Per-Pod CPU Frequency (P-State) Control

Thiruveedula, Bharath

unread,

Mar 25, 2026, 4:08:38 PMMar 25

to sig-...@kubernetes.io, Myron Eugene (Gene) Bagwell, Sujith Cherian

Hi SIG Node,

I'd like to raise a discussion around per-pod CPU frequency management in Kubernetes and check if this is already being explored by the community.

Kubernetes clusters commonly run a mix of critical and non-critical workloads on the same nodes — latency-sensitive services alongside background pods like log collectors, monitoring agents, and batch housekeeping. Today, CPU performance states (P-states) can only be configured at the node level, which means every pod on a node runs at the same CPU frequency regardless of its priority. There is no way for a Kubernetes admin to say "this pod is low priority and should run at a reduced CPU frequency" without affecting all other workloads on that node.

This matters for Kuberenetes admins managing power-constrained environments or dense deployments, where staying within node or rack power budgets is important. Being able to cap CPU frequency for non-critical pods would also help with thermal management — reducing heat on cores running background work and preserving headroom for co-located critical workloads. Today's QoS classes (Guaranteed, Burstable, BestEffort) control CPU shares and limits, but they have no influence over the hardware frequency at which those cycles execute.
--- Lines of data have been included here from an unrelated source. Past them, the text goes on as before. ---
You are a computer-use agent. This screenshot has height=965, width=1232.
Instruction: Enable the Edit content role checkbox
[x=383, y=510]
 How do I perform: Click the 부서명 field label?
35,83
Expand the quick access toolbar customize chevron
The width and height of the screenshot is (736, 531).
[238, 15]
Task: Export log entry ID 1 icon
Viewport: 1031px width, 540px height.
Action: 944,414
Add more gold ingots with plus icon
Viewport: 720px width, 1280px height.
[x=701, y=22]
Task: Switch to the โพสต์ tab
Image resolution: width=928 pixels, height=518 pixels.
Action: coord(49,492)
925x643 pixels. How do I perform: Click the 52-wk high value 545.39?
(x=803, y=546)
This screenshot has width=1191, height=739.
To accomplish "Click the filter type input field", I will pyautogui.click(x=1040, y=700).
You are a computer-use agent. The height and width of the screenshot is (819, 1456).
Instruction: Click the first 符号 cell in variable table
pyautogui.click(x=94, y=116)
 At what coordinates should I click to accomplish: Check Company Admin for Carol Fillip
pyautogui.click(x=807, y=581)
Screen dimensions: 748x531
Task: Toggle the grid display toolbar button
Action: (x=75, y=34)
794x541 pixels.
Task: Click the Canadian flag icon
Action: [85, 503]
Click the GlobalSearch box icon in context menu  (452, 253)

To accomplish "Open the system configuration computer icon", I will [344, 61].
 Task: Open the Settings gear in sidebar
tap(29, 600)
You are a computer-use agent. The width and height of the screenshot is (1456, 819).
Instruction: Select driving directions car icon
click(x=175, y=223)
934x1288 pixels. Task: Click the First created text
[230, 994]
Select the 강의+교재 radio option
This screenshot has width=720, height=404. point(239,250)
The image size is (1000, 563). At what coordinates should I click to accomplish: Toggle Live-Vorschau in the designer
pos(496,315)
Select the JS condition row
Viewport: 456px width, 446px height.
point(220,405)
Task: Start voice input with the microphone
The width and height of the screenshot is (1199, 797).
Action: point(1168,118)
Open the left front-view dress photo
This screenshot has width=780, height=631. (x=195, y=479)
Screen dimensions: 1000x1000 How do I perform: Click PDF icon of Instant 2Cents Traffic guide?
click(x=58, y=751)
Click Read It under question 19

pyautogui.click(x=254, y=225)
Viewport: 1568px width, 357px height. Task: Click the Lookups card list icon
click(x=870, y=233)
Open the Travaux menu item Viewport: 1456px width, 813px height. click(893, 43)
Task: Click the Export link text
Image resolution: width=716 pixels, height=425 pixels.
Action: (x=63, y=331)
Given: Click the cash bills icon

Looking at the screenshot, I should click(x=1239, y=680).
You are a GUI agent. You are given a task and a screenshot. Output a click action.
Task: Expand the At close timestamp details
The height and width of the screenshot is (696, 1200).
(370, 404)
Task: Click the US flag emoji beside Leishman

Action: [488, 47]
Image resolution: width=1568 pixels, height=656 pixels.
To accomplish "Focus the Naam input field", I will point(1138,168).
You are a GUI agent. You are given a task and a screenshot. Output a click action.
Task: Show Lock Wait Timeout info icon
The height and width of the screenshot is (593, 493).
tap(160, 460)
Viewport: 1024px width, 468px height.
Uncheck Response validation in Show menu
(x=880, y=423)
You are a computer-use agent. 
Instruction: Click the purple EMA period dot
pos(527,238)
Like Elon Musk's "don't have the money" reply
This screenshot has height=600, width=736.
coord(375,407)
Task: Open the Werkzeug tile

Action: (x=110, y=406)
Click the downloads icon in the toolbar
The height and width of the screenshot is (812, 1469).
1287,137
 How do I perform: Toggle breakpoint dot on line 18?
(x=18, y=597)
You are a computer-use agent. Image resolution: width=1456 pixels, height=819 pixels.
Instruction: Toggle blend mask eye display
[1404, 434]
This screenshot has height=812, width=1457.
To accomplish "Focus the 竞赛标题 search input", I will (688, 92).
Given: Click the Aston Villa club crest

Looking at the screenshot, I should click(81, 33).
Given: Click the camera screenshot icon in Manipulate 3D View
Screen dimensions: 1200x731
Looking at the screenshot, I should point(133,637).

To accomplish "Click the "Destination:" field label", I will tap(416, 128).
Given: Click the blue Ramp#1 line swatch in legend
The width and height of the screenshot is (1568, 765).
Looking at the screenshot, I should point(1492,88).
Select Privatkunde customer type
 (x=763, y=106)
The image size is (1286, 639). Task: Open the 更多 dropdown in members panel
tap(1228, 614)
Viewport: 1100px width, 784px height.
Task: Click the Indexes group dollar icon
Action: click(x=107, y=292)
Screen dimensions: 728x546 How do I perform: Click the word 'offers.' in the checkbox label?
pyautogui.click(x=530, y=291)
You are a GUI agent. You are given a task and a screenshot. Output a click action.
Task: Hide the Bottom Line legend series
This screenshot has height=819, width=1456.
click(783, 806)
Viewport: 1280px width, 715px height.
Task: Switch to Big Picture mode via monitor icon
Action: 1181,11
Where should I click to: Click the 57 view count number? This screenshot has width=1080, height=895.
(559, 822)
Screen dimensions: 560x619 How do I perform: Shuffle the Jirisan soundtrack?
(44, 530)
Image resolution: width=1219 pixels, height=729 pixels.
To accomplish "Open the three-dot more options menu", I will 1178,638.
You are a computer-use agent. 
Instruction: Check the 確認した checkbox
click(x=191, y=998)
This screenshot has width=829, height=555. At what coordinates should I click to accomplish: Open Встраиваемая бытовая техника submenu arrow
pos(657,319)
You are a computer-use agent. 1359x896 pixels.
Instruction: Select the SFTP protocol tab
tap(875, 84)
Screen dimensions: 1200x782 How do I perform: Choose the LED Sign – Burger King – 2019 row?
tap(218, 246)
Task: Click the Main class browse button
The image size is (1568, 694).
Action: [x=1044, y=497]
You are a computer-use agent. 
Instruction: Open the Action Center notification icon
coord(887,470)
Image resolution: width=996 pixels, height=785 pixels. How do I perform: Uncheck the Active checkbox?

I'm curious whether there is any existing KEP, proposal, or active work in this area. I'd also appreciate any thoughts on whether this is something that belongs in the kubelet's resource management or would be better suited as an external component like an operator or device plugin. If anyone else in the community is exploring this space, I'd love to connect.

Happy to join a SIG Node meeting to discuss further if there's interest.

Thanks,
Bharath Thiruveedula

John Belamaric

unread,

Mar 26, 2026, 3:24:01 AMMar 26

to Thiruveedula, Bharath, sig-...@kubernetes.io, Myron Eugene (Gene) Bagwell, Sujith Cherian

This is very in line with the capabilities we are making available by using the DRA CPU Driver. Take a look at

https://github.com/kubernetes-sigs/dra-driver-cpu

and join us in the #wg-device-management Kubernetes Slack channel to learn and discuss more.

John

--
You received this message because you are subscribed to the Google Groups "sig-node" group.
To unsubscribe from this group and stop receiving emails from it, send an email to sig-node+u...@kubernetes.io.
To view this discussion visit https://groups.google.com/a/kubernetes.io/d/msgid/sig-node/CAOX3LY%3D6%2By7vGSMMC0v6LM3Kqs39CWxCN-Gkj%3D4k48BfrRRfQg%40mail.gmail.com.

Feruz

unread,

Mar 26, 2026, 4:45:57 AMMar 26

to John Belamaric, Thiruveedula, Bharath, sig-...@kubernetes.io, Myron Eugene (Gene) Bagwell, Sujith Cherian

One way to achieve this is by using NRI (Node Resource Interface). For example, the NRI Balloons plugin[1] allows you to create “balloons” and assign specific workloads to them. This effectively partitions a node, enabling you to tune hardware parameters for each partition independently. For instance, you can configure options such as minFreq, maxFreq, uncoreMinFreq, and uncoreMaxFreq to control CPU frequency behavior within a given balloon. Below is an example snapshot of a Balloons CR:

  control:
    cpu:
      classes:
        ultra-low-latency:
          minFreq: 3500000
          maxFreq: 3900000
          uncoreMinFreq: 2400000
          uncoreMaxFreq: 2400000
          disabledCstates: [C6, C7, C8, C10]
        normal:
          minFreq: 800000
          maxFreq: 2500000
        powersave:
          minFreq: 800000
          maxFreq: 800000

[1] https://containers.github.io/nri-plugins/stable/docs/resource-policy/policy/balloons.html#

Best regards,

Feruz

To view this discussion visit https://groups.google.com/a/kubernetes.io/d/msgid/sig-node/CAC_RkjxPojr6NBcFecbwoK%3DH1esUtNabQz%2BKyKkWS1yBTpWXYA%40mail.gmail.com.

Thiruveedula, Bharath

unread,

Mar 27, 2026, 2:50:02 PMMar 27

to Feruz, John Belamaric, sig-...@kubernetes.io, Myron Eugene (Gene) Bagwell, Sujith Cherian

Thank you both for the pointers — I've spent some time looking at both the DRA CPU Driver and the NRI Balloons plugin in detail.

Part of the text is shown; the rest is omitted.